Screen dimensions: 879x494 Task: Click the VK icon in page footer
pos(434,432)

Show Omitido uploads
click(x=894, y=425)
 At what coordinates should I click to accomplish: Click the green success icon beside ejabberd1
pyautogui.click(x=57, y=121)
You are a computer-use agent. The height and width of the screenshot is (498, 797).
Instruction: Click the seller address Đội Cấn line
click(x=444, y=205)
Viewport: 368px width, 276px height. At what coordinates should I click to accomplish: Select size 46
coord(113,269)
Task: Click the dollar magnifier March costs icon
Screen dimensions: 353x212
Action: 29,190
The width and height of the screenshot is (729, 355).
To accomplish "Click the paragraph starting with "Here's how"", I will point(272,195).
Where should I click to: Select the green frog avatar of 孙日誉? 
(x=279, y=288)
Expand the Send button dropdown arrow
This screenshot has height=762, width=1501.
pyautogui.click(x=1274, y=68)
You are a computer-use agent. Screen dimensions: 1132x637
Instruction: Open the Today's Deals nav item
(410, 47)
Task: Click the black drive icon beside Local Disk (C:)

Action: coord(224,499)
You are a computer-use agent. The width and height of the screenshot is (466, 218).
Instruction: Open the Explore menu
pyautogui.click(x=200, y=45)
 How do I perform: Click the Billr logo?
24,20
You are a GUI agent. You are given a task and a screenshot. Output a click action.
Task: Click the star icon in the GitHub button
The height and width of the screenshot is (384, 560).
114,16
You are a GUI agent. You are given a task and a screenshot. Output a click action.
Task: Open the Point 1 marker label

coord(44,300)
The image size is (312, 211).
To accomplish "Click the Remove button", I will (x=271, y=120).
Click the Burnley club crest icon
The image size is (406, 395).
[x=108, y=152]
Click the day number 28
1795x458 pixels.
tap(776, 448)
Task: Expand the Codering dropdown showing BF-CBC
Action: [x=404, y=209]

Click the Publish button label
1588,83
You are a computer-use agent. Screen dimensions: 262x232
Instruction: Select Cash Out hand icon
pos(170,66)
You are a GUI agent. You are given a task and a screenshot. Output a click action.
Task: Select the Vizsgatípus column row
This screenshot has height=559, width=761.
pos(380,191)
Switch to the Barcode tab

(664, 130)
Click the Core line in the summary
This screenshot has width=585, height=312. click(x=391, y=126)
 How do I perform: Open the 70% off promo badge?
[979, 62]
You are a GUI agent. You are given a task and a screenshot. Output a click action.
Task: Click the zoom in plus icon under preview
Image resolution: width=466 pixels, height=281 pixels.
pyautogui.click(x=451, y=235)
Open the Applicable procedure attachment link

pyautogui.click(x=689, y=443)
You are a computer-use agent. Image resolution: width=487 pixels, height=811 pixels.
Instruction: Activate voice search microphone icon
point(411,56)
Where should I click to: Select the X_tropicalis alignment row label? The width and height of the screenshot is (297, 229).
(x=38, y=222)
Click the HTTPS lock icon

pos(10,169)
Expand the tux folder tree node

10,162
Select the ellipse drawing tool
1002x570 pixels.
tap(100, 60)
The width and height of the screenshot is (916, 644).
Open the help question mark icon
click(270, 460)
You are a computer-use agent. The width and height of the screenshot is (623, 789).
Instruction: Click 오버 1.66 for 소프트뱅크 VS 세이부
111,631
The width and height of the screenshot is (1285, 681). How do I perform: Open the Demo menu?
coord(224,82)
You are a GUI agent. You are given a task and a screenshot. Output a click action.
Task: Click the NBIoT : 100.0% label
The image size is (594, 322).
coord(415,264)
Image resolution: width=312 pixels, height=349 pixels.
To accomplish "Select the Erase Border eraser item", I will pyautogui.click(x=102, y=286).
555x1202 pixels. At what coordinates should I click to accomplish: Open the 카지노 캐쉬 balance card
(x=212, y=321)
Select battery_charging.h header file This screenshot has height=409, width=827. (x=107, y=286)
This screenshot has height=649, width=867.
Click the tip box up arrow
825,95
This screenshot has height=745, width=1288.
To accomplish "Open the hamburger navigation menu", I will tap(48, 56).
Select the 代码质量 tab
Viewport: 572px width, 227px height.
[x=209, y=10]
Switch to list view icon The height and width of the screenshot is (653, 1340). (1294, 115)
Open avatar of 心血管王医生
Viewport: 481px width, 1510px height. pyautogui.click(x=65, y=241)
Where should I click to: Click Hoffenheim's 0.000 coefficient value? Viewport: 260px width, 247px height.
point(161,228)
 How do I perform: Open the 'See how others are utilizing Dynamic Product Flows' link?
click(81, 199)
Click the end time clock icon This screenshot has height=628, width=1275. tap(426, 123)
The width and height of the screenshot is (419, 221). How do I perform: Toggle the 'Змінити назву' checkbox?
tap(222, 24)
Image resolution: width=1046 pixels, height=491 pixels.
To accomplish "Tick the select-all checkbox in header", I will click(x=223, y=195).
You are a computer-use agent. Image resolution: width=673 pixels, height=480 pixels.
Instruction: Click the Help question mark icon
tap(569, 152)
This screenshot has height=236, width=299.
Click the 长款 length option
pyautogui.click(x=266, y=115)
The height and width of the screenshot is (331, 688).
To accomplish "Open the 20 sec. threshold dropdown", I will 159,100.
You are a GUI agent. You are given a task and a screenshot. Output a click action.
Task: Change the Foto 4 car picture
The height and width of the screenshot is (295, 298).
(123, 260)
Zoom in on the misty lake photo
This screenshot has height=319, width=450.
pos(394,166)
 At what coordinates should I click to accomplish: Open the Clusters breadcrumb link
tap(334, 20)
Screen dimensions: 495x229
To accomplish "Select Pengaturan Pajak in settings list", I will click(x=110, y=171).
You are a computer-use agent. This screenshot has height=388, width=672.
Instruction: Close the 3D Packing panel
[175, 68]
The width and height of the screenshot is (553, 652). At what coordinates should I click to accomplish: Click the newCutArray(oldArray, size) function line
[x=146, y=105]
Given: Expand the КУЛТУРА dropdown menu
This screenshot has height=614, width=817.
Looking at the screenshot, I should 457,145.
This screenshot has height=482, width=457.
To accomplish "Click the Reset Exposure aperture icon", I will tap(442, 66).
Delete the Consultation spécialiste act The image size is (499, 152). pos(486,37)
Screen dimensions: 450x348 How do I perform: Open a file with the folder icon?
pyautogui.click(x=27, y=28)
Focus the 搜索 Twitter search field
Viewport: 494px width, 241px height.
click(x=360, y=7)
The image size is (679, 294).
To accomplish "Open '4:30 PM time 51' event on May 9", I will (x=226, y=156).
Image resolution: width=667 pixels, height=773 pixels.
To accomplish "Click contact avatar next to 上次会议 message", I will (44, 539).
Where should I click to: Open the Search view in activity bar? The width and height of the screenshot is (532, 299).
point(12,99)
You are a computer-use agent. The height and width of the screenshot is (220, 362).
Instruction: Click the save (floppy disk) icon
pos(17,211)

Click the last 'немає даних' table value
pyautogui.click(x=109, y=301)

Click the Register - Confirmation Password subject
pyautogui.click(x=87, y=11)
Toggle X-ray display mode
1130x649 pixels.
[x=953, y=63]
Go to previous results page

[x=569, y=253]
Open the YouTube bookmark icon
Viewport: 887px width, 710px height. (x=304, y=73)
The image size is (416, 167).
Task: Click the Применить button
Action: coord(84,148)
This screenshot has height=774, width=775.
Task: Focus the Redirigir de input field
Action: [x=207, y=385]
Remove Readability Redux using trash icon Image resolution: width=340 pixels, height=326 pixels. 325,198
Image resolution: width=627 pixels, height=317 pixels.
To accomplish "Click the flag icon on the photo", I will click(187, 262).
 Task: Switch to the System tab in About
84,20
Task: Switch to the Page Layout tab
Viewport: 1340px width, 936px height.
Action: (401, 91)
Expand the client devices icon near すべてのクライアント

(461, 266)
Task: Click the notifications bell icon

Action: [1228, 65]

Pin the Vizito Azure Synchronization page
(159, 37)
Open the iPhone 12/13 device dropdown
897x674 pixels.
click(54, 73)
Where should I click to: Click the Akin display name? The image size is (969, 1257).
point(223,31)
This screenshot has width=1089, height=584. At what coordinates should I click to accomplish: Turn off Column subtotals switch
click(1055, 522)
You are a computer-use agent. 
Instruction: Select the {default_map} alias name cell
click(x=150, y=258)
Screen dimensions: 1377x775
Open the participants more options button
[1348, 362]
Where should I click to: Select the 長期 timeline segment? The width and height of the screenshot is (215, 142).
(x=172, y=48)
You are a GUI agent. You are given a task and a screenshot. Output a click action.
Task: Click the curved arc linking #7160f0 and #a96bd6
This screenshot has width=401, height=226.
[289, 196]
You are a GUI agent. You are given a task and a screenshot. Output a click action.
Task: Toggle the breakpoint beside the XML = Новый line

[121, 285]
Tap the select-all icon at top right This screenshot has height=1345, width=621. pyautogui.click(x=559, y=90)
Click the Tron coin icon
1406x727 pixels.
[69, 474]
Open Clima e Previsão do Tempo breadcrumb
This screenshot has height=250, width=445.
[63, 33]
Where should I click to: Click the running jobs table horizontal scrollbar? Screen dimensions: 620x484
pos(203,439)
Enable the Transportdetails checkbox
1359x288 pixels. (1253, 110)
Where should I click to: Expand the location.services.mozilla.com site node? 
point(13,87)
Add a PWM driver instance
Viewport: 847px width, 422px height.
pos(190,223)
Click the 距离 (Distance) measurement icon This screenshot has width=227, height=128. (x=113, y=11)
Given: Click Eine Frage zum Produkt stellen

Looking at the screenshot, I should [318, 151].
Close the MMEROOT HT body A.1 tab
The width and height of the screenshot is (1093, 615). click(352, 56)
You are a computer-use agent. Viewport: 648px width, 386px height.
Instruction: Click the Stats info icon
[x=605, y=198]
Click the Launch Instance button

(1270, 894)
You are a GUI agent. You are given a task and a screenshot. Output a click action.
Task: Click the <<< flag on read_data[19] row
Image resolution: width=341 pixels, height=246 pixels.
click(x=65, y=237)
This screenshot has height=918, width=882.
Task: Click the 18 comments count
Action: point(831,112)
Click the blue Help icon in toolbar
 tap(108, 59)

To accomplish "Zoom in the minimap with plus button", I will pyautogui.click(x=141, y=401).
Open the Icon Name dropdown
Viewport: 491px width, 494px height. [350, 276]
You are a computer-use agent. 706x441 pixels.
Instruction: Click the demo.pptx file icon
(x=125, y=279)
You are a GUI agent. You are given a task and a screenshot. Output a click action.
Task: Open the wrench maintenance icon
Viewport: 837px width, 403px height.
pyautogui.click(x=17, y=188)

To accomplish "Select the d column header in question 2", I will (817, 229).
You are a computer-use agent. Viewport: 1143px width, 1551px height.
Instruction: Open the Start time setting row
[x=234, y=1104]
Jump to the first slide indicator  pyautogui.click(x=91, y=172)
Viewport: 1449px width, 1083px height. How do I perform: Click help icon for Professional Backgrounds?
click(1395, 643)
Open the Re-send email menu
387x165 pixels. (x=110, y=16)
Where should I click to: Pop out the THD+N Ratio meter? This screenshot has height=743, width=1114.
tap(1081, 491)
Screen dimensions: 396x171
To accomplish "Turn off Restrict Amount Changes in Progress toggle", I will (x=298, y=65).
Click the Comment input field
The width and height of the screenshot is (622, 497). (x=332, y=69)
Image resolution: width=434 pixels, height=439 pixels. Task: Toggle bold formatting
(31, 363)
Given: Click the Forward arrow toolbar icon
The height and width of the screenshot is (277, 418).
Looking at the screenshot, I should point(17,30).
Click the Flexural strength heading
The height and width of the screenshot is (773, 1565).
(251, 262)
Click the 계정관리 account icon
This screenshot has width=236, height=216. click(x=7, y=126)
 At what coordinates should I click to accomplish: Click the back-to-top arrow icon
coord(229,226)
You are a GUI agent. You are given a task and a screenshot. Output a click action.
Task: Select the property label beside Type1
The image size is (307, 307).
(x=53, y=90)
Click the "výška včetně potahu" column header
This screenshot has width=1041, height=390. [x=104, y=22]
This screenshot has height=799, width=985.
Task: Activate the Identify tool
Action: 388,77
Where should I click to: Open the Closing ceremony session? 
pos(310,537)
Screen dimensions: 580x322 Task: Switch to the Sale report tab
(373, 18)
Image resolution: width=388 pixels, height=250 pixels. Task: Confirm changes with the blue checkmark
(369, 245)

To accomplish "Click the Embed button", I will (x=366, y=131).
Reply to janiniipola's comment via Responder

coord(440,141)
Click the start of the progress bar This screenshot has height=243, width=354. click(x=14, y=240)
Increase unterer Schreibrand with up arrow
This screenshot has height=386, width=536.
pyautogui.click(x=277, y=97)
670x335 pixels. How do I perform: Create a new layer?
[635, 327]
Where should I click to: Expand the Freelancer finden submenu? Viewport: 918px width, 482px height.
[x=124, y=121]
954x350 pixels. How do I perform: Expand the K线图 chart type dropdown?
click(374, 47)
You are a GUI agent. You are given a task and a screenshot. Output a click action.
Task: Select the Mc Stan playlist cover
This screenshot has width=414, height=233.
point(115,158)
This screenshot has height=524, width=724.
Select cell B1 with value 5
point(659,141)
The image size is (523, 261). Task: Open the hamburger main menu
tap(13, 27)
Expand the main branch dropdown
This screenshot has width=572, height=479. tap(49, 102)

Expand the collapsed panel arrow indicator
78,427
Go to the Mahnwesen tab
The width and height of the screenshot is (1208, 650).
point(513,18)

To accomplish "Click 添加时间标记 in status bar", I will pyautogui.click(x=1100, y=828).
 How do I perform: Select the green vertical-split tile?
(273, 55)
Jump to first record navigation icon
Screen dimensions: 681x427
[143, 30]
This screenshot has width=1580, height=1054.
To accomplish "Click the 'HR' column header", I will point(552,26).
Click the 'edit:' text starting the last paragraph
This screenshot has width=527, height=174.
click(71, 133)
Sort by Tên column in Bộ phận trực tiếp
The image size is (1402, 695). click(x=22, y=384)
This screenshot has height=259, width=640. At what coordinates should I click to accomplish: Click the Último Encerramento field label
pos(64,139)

★ ★ ★

Your task:
Lines of the material in which the word "starting" occurs are to be copied out.

Exercise output:
To accomplish "Click the paragraph starting with "Here's how"", I will point(272,195).
Click the 'edit:' text starting the last paragraph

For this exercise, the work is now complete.